(Beginning of Exercise text)
Deathrow inmate Paul Everette Woodward was executed this evening 23 years after he was condemned to die for killing 24-year-old Rhonda Crane of Escatawpa. Woodward was pronounced dead at 6:39 p.m.
Before 6 p.m., Gov. Haley Barbour sent a letter to Mississippi Department of Corrections Commissioner Chris Epps saying he denied clemency for Woodward, 62. None of Woodward’s family members was present for his execution. Woodward also had no visits from relatives in his final days. His attorney, Jackson Williams, was among the witnesses. So were Crane’s sister, Renee Ladner, and Perry County Sheriff Jimmy Dale Smith. “I think (Woodward)’s given up,” Epps said earlier. “I really sense that in talking to him.” Woodward requested that his body be released to the University of Mississippi Medical Center. Leading up to the execution Woodward continued to be talkative in his cell at Parchman’s Unit 17, adjacent to the execution room. Epps said Woodward did not express remorse over Crane’s death. Woodward made no phone calls, but he visited with Williams and his other attorney, Nina Rifkind, and spiritual adviser William “Buck” Buchannan from 3:10-3:56 p.m. Epps said Woodward was thought to have at least five children and 11 grandchildren. Still, Woodward requested no family be present for his execution and placed no family members on his approved call list. “I think a reasonable person would assume he doesn’t have close family ties,” Epps said earlier. “We have had no requests from family to visit.”

Last Meal:
Hamburger — grilled, well done, seasoned with salt and pepper — with mustard, mayonnaise, lettuce, tomato, onion and pickles; French fries with salt; fried onion rings; a bowl of chili without beans; a pint of vanilla ice cream and two 20-ounce root beers. He did not request a sedative.

Final Statement:
"I would like to say the Lord's Prayer. Anyone who wants to join in, feel free to." And then, he recited the Lord's Prayer in a low monotone. After finishing, he said, "Thank-you, Warden, I'm sorry Commissioner."
(End of Exercise text)
(Beginning of Given data)
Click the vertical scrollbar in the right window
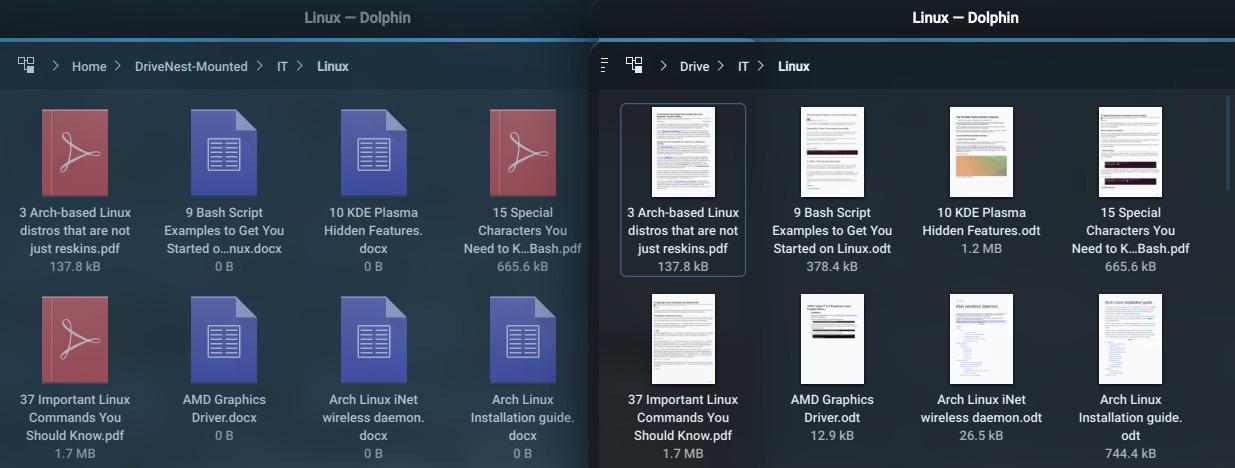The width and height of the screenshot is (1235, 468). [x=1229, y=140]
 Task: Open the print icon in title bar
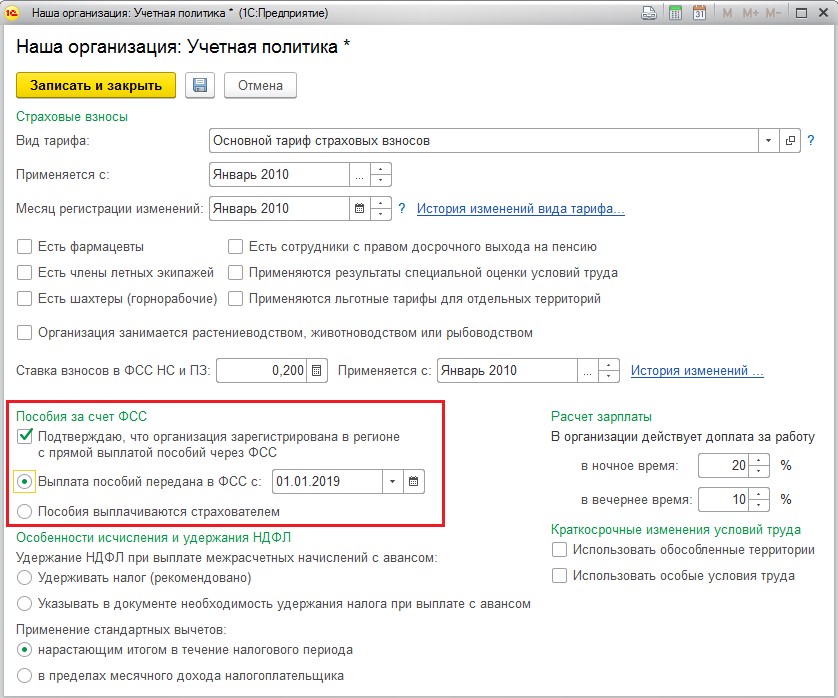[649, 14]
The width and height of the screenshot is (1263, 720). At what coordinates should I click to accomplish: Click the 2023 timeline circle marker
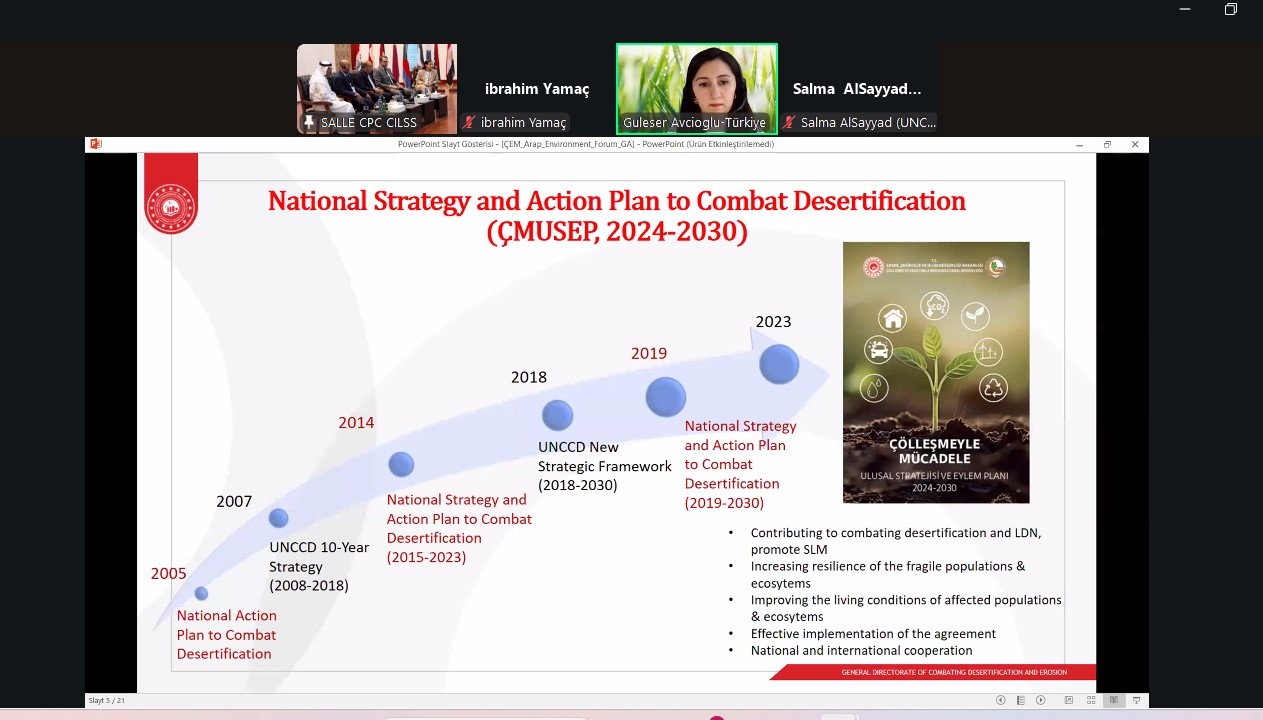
(End of Given data)
## Explore the material
• 1. Answer these questions from the report on Woodward's execution:
(a) At what time was Woodward pronounced dead?
(b) To which institution did Woodward ask that his body be released?
(c) What drinks did his last meal include?
• 2. List every person other than Woodward whom the report on Woodward's execution names.

## Answers for the tasks
• 1.
(a) 6:39 p.m.
(b) The University of Mississippi Medical Center
(c) Two 20-ounce root beers

• 2.
Rhonda Crane
Haley Barbour
Chris Epps
Jackson Williams
Renee Ladner
Jimmy Dale Smith
Nina Rifkind
William "Buck" Buchannan